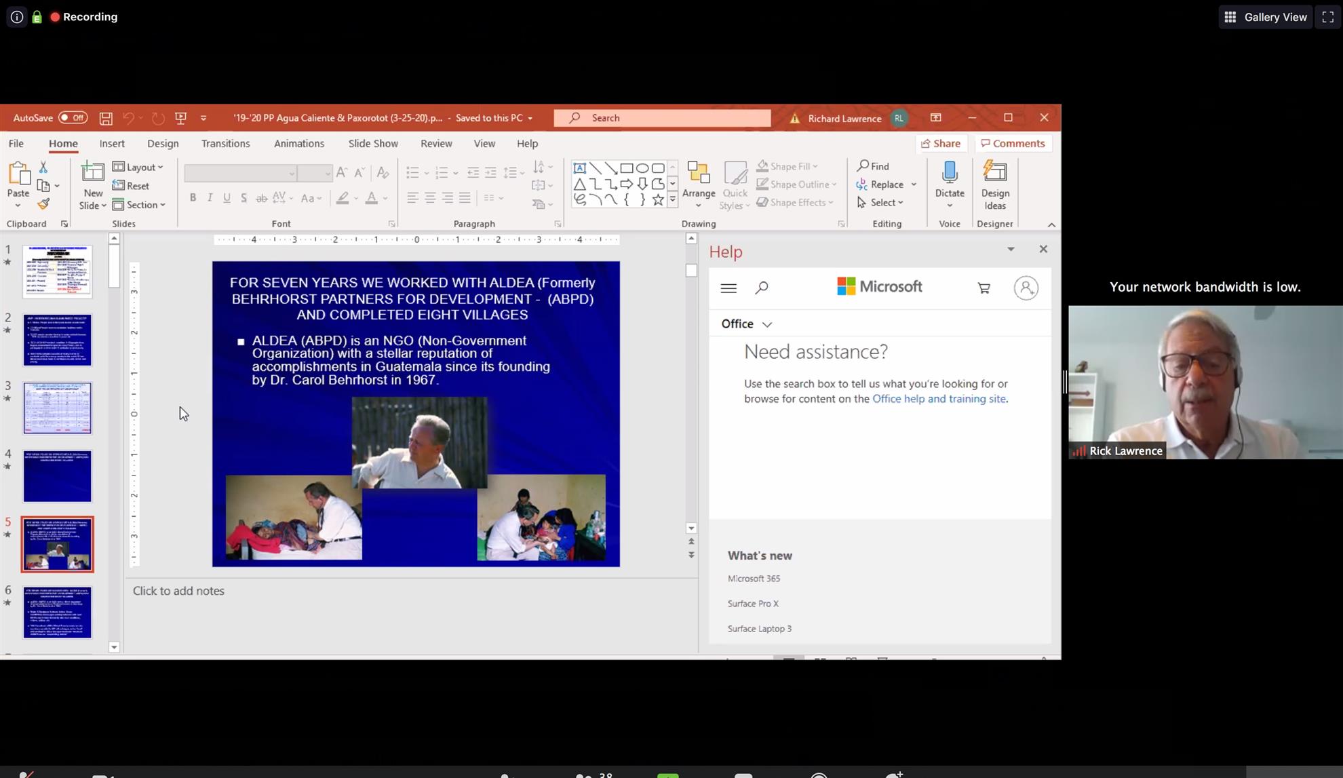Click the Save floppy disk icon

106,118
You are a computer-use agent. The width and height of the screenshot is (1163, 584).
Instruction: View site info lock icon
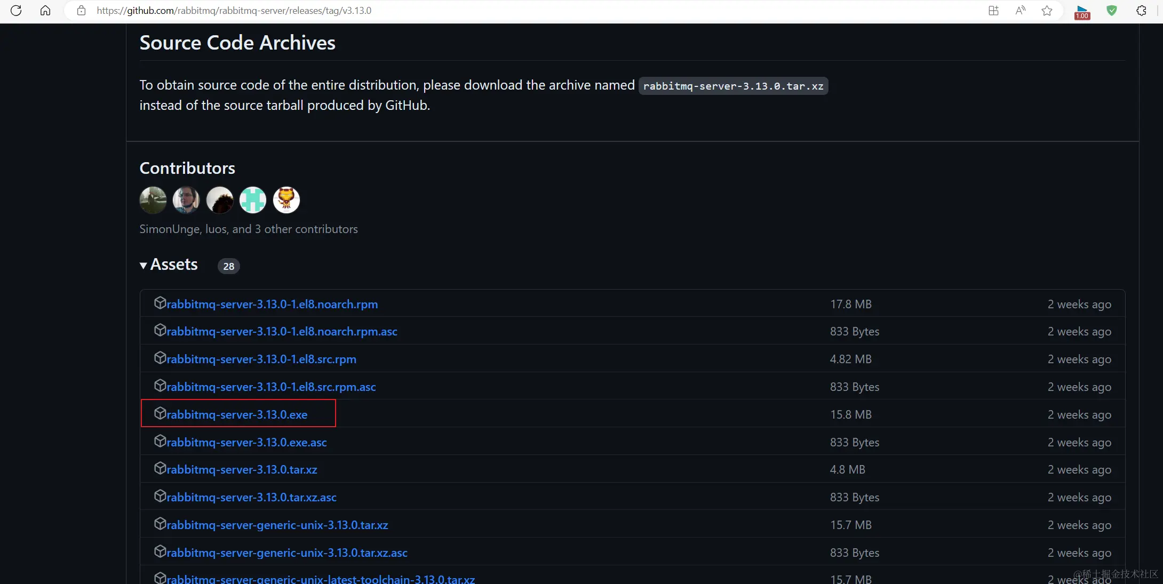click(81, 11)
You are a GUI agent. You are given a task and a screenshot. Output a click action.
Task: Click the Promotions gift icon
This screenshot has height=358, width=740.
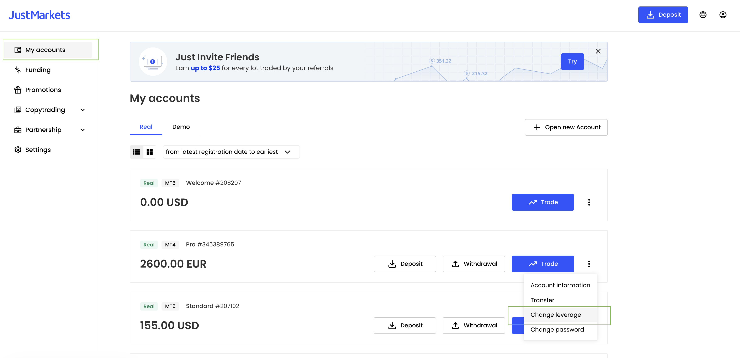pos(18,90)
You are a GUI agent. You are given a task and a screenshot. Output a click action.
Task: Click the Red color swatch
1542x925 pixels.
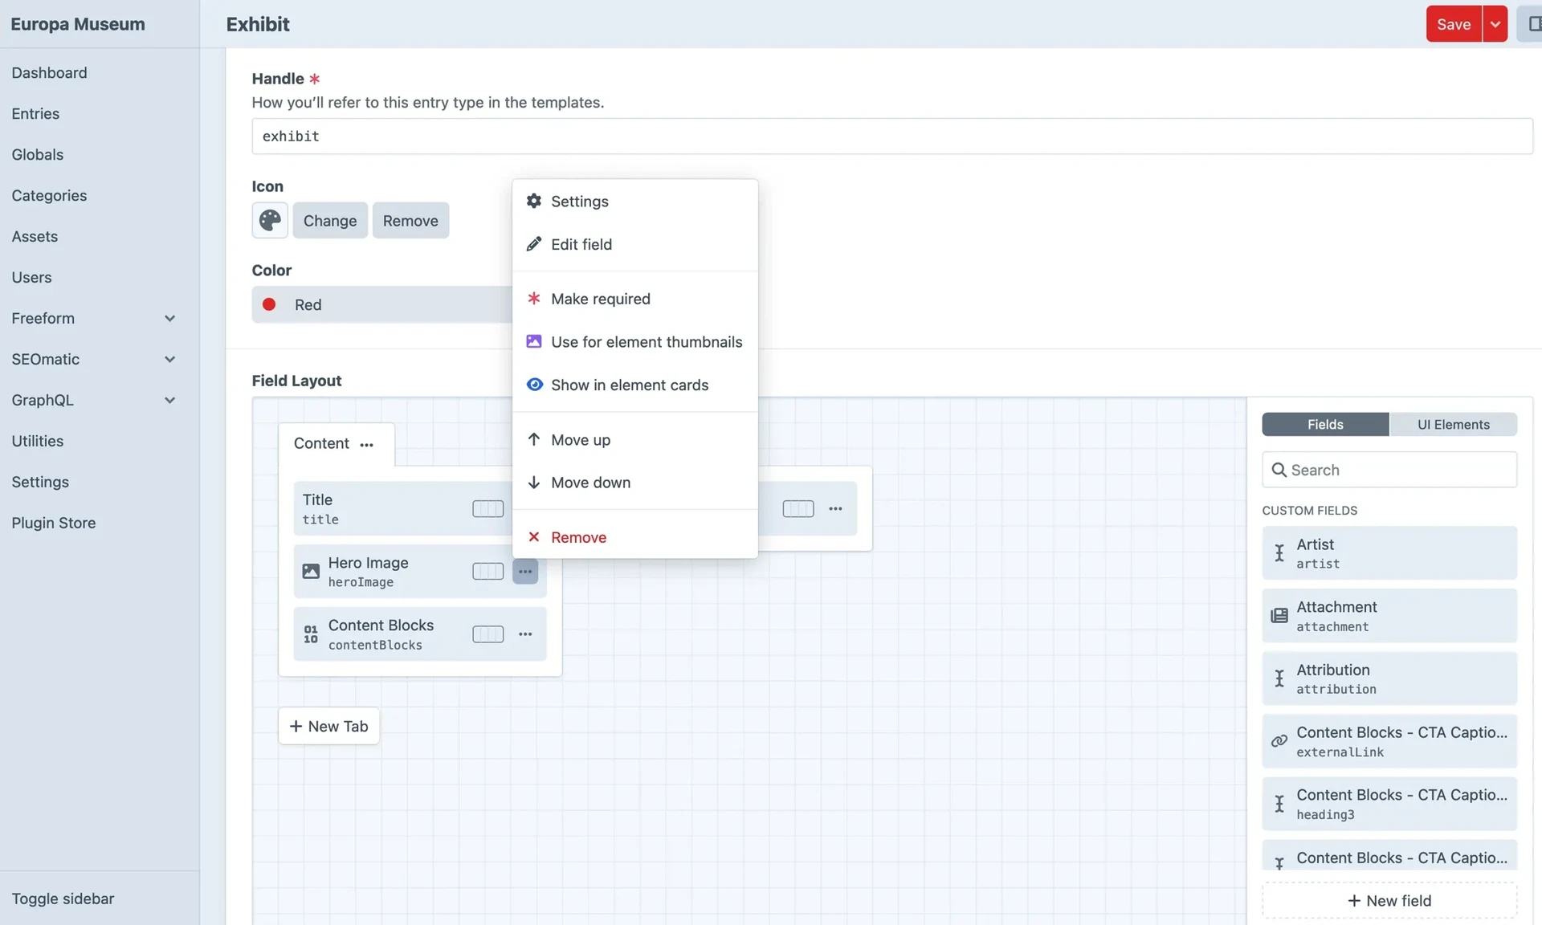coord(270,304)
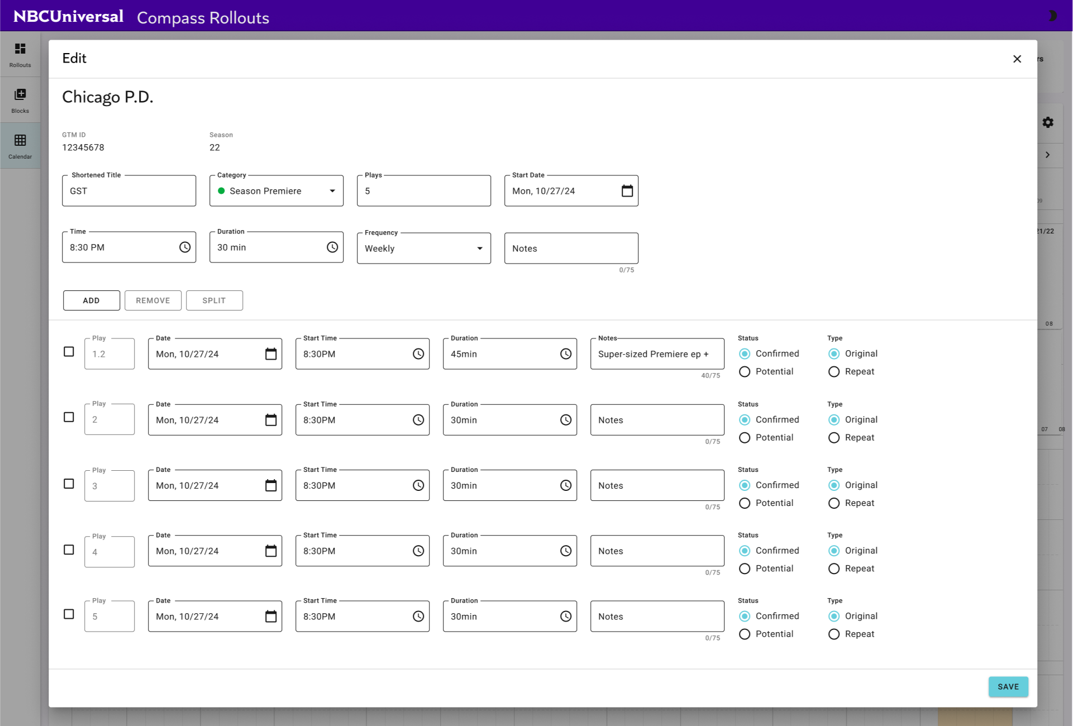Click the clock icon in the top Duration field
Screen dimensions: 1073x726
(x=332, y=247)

■ ■ ■ ■ ■

What is expected
The answer consists of the lines from the one holding "You are a computer-use" to the end of the records, inclusive, restated exactly and without pictures.

Response to this task
You are a computer-use agent. The width and height of the screenshot is (1163, 584).
Instruction: View site info lock icon
click(81, 11)
You are a GUI agent. You are given a task and a screenshot. Output a click action.
Task: Click the Promotions gift icon
This screenshot has height=358, width=740.
pos(18,90)
You are a GUI agent. You are given a task and a screenshot. Output a click action.
Task: Click the Red color swatch
1542x925 pixels.
coord(270,304)
Click the clock icon in the top Duration field
Screen dimensions: 1073x726
(x=332, y=247)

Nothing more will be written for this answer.